But the good news is that my current office is outdoors. As I type, my bare feet are kneading warm sand, and waves from the Bay of Banderas roll in a few yards away. Pelicans are dive-bombing the rich aqua waters, and this thatched palm roof provides cool protection from the sun.

But the best thing is this: the ring sold and I carry with me a portion of the money–$1,000—to deliver to the local veterinarian here, a beautiful woman named Pamela. For years, Pamela has been turning this coastal village into a dog paradise, mostly on volunteer –time through spaying, neutering, grooming, and treating whatever ails them. This minute, I’m surrounded healthy community-owned canine. A basset hound snores by my side, a fat labrador chases a tossed coconut husk in the surf, and a bulldog begs guacamole from sun bathing beauties.


The ring is currently en-route
to Alabama. I sent it off certified mail from the post office days ago. For $45.00, it’s being treated with the utmost care: under lock and key along the entire journey.

Any day now, it will arrive at the house of Brent and Aly, a couple who learned about the ring from the Himalayan Raptor Rescue newsletter that Scott Mason (one of the vagabond philanthropists) sent out months ago.

Brent and Aly have been married for 5 years, but he never bought her an engagement ring. Brent is not a big believer in diamonds. Instead, in honor of their shared love of road-trips, he presented her with an ‘engagement van.’

But as free-thinking as she was, Aly really did want a diamond. Brent said that every time they passed a jewelry store, she’d get a longing expression on her face, and he’d wind up feeling like a bit of a heel. So, now–five years later–Brent has found in my ring the solution to his dilemma: It’s a diamond Aly loves, and a diamond he can believe in.

Brent clocked in the winning bid of $22,000 at 11:57 pm. I was gathered with supporters in my friend Jeanine’s living room. A practicing Buddhist, she placed the ring on her shrine, in the bronze lap of a small statue named Dzambala—a corpulent deity that signifies wealth. To pass the night, we ate pizzas, drank wine, and shared stories. By the time Brent’s bid came in, we were heavy-lidded, but celebratory. At midnight, I let my breath out, fully feeling the effort of the previous months culminate in success.  And just after midnight, an email popped up in my box:

Christina,

Hello and thanks for giving Aly and I the opportunity to be a small part of your journey with your Grandmother’s ring.  We’re definitely happy to be the lucky ones with the bid!  I assure you that Aly and I will take good care of the ring and not take it or its story for granted!  Thanks again so much for this opportunity and we’ll definitely get in touch tomorrow.

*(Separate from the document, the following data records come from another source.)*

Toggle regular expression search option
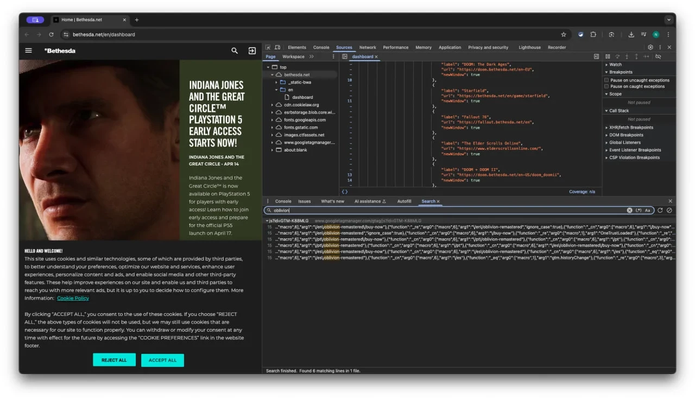The height and width of the screenshot is (399, 695). [639, 210]
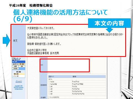This screenshot has height=99, width=133.
Task: Switch to the 個人連絡 sidebar tab
Action: 22,64
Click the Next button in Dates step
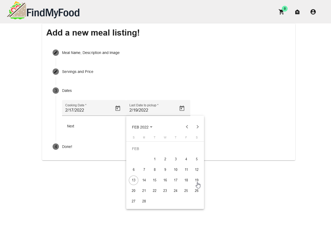The image size is (331, 244). [x=70, y=126]
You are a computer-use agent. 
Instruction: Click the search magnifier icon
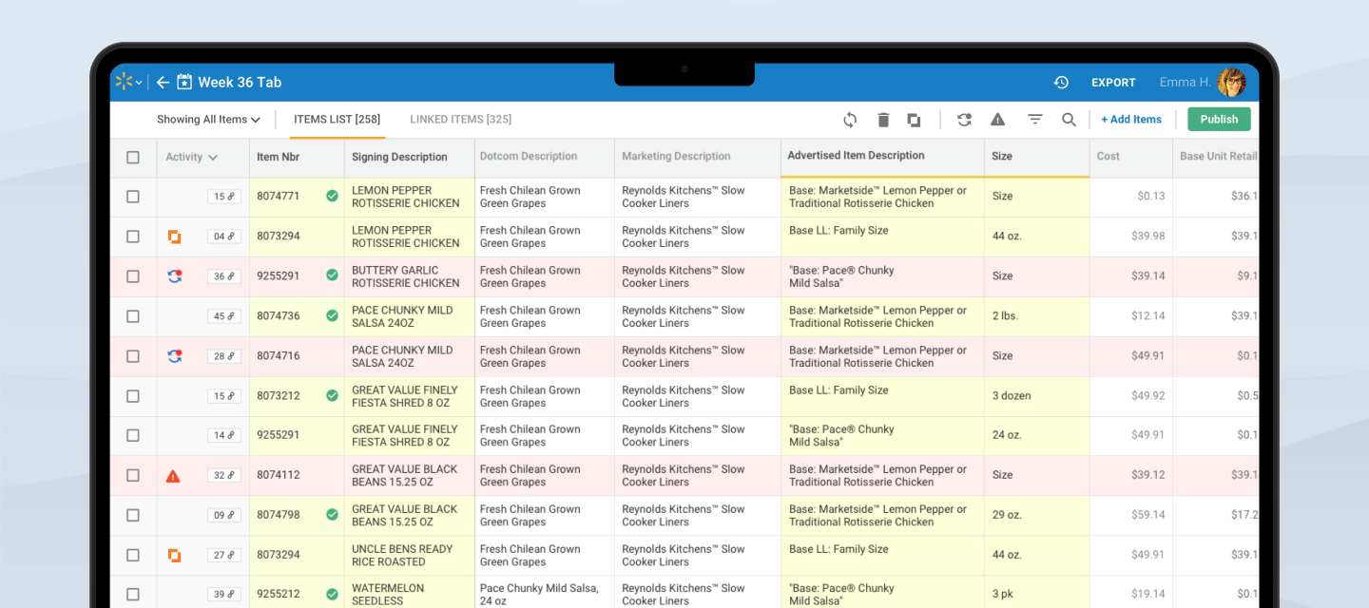pos(1069,120)
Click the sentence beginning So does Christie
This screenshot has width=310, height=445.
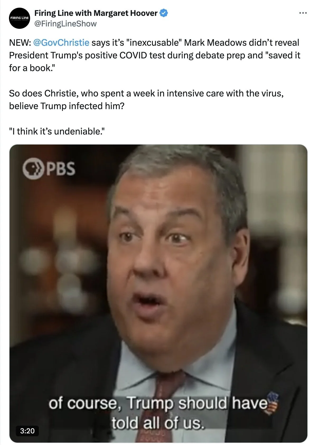[x=146, y=100]
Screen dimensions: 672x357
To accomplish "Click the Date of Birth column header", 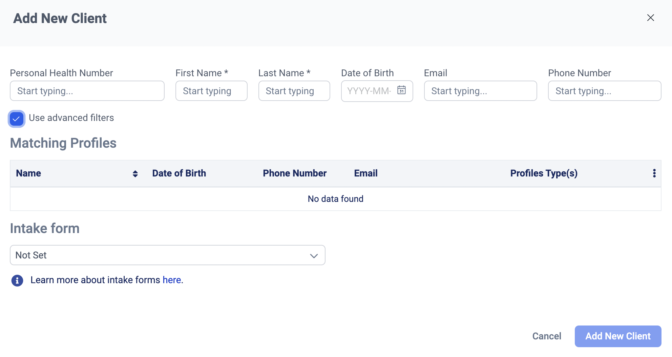I will [x=179, y=173].
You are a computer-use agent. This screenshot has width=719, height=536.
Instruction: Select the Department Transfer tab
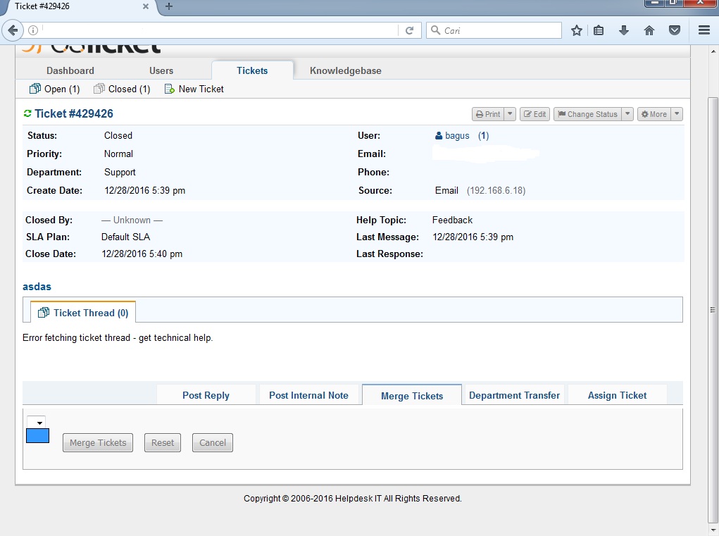pyautogui.click(x=514, y=395)
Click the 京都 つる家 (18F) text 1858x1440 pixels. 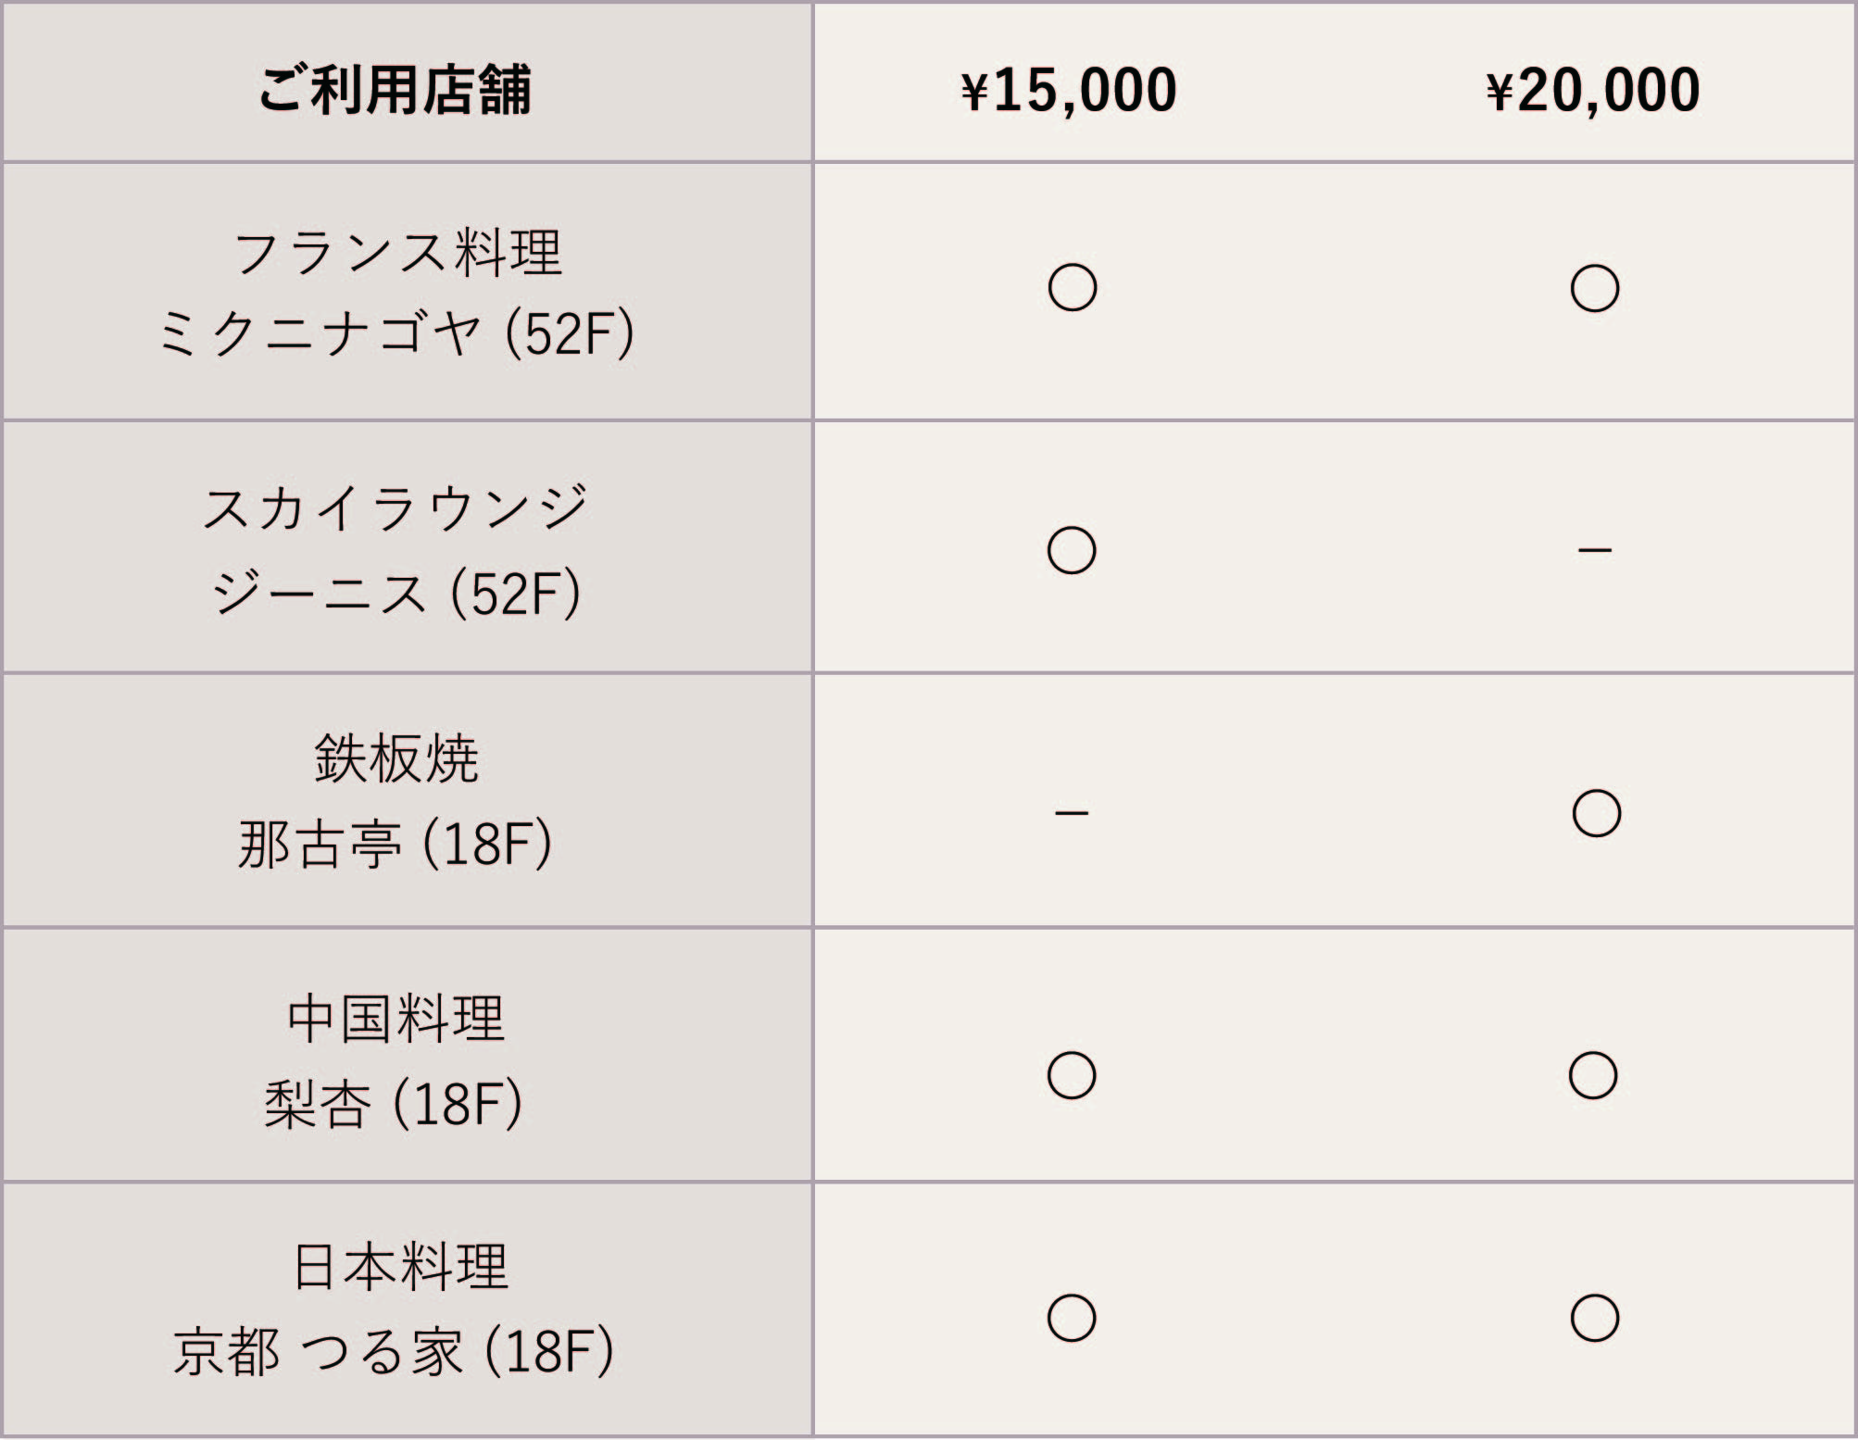coord(394,1352)
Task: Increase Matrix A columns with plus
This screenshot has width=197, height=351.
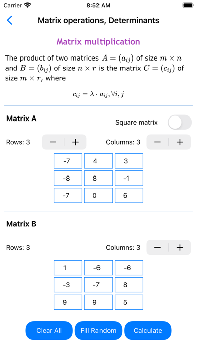Action: pos(180,142)
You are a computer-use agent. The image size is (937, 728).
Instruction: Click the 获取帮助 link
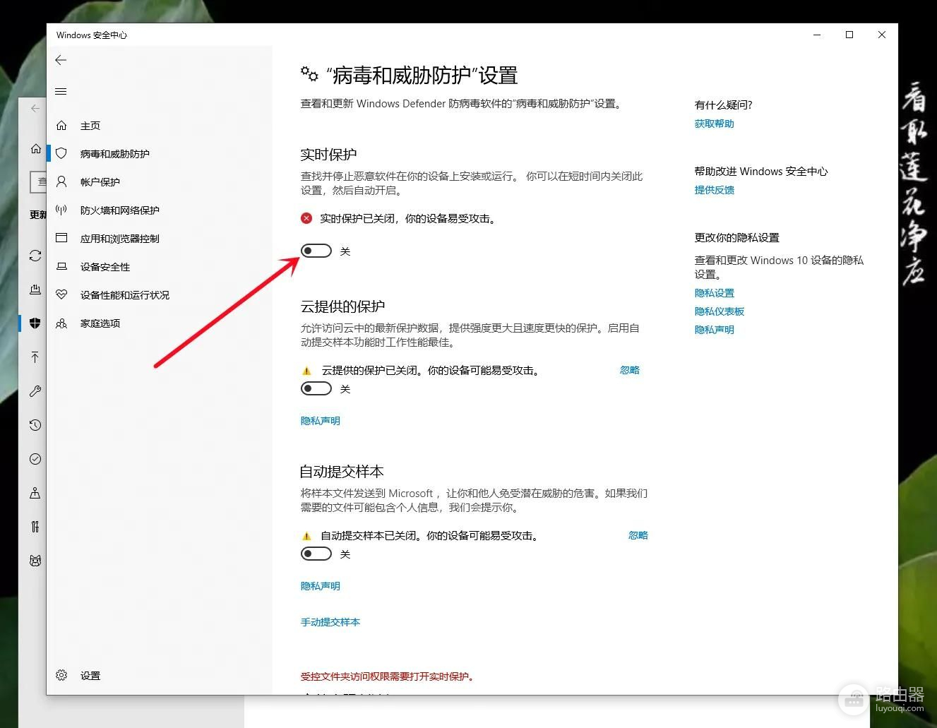[x=714, y=124]
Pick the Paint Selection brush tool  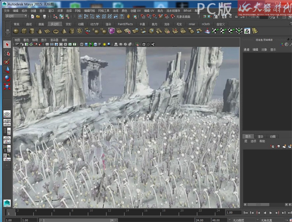(x=7, y=61)
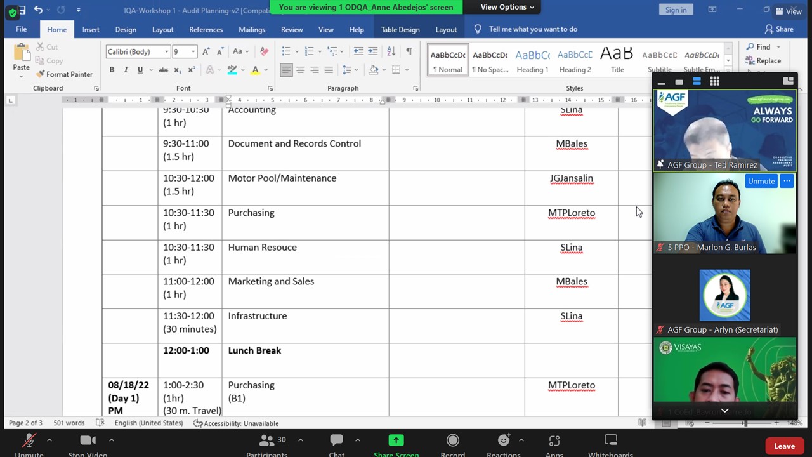Click the Clear All Formatting eraser icon
Screen dimensions: 812x457
coord(265,51)
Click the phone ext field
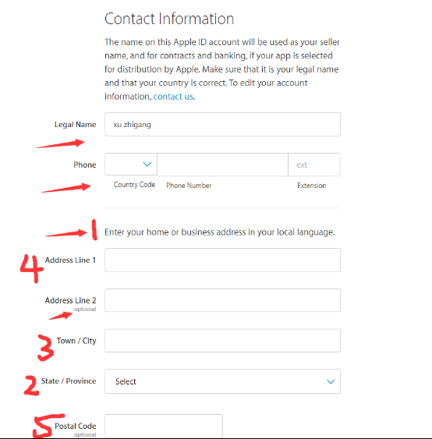Screen dimensions: 432x439 coord(314,165)
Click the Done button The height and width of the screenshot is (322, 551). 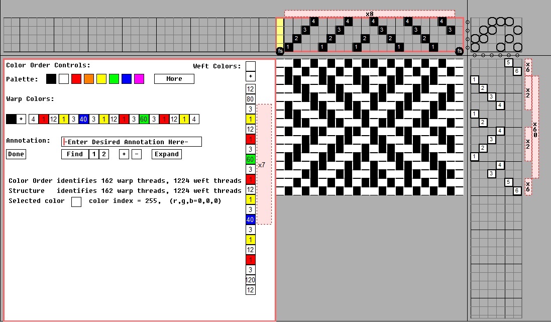(x=16, y=154)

Happy Valentine’s Day to you!

Brent

I called Brent the next day to sort out delivery details. I was amazed to learn that he was willing to wire the $22,000 immediately into my account—even before I mailed the ring. What trust! He also invited me to come visit and stay in their spare room any time—an offer that I will definitely accept sometime in the near future.

While it’s true that I entertained certain fantasies that the ring would sell for $100,000, or some such show-stopping amount, in the last days of the auction, my mindset began to change. Web traffic from New York City began to escalate and paranoia set in: What if carnivorous diamond sellers were planning to buy the ring and turn it over for a profit? True, I still would have made money for the vagabond philanthropists, but it not exactly the fate I had in mind for the ring.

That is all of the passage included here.